DCN – Uma tendência no mercado de periféricos têm sido os teclados que o consumidor compra peças de diversos fabricantes para montar um produto totalmente único e personalizado. Vocês estão observando tendências como essas? Planejam algum produto focado em customização?
Rozenblit – Sempre estamos tentando olhar os desejos dos consumidores. Nossos laboratórios na Suíça estão sempre pensando em novos produtos para os próximos cinco ou 10 anos. Muita coisa que eles desenvolvem nem vai para o mercado porque passou o momento. Eu posso falar que vem muita coisa legal pela frente esse ano e a gente tá com um pipeline de novos produtos muito legais. Sobre a questão de customização, é um tema importante para nós. Cada vez mais, o consumidor quer fazer algo customizado, com a cara dele. Olhamos para o assunto com carinho.
DCN – Qual a estratégia da Logitech para implementação de IA nos seus produtos?
Rozenblit – A inteligência artificial ajuda a gente em parte nas operações, como no desenvolvimento, assim como em funcionalidades nos produtos.

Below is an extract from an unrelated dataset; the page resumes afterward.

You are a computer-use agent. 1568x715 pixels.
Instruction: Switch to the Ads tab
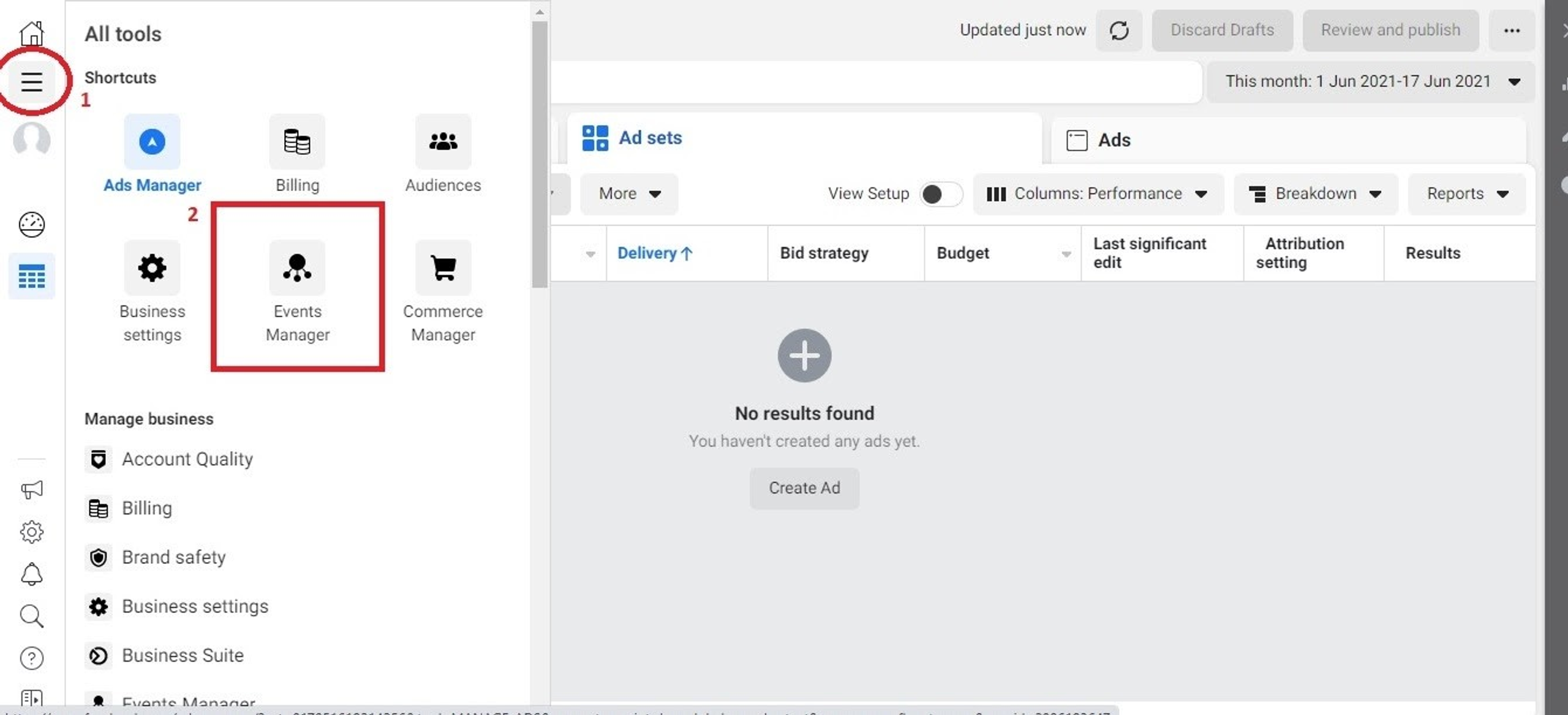tap(1113, 140)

Eu gosto muito do exemplo que temos no nosso produto de videoconferência. A gente ensinou para a IA embutida no microfone 20 mil tipos de vozes. Com isso, ela passa a captar apenas vozes e passa a não captar ruídos e barulhos que não estão dentro desse espectro. Nessa mesma solução, na câmera, ela foi ensinada através de IA a focar e aproximar apenas nas pessoas que estão falando, mesmo com dez pessoas na mesma sala.

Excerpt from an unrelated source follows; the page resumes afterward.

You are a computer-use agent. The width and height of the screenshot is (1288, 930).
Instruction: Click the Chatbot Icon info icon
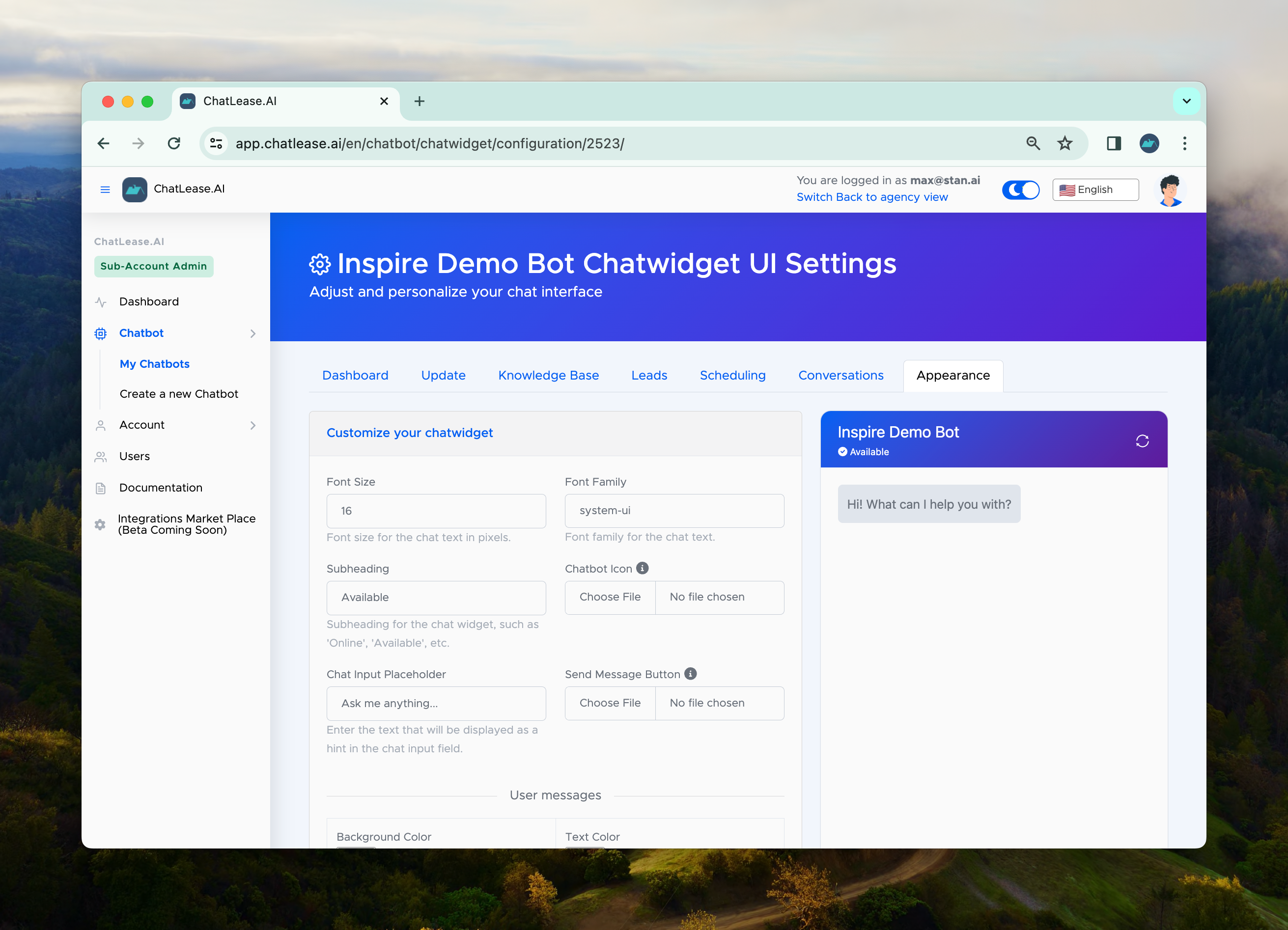643,568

DCN – No dia 19 de julho, o mundo viu um dos primeiros apagões gigantes de TI, causado por uma atualização de software da ferramenta de cibersegurança da Cloud Strike. Quais são as lições aprendidas pela Logitech com esse acontecimento e como prevenir problemas como esse em empresas com softwares e produtos de grande capilaridade?
Rozenblit – É sobre segurança. Um exemplo que a gente faz aqui é para ajudar as empresas que estão dentro dos receptores de mouse sem fio. Ele é uma entrada que, através dela, pode receber um possível ataque, ou uma falha de segurança. Com isso em mente, lançamos uma nova tecnologia chamada bolt, que é muito utilizada em bancos hoje. Alguns nem permitem a compra de mouses ou teclados se não tiver essa tecnologia. Ela inibe qualquer tipo de ameaça de hackers, seja pela porta de entrada de qualquer periférico.
Também vejo como algo importante que as empresas com alta capilaridade tenham um bom plano de redundância, para evitar essas quedas por longos períodos de tempo, além de prevenir de ciberataques como os ransomwares.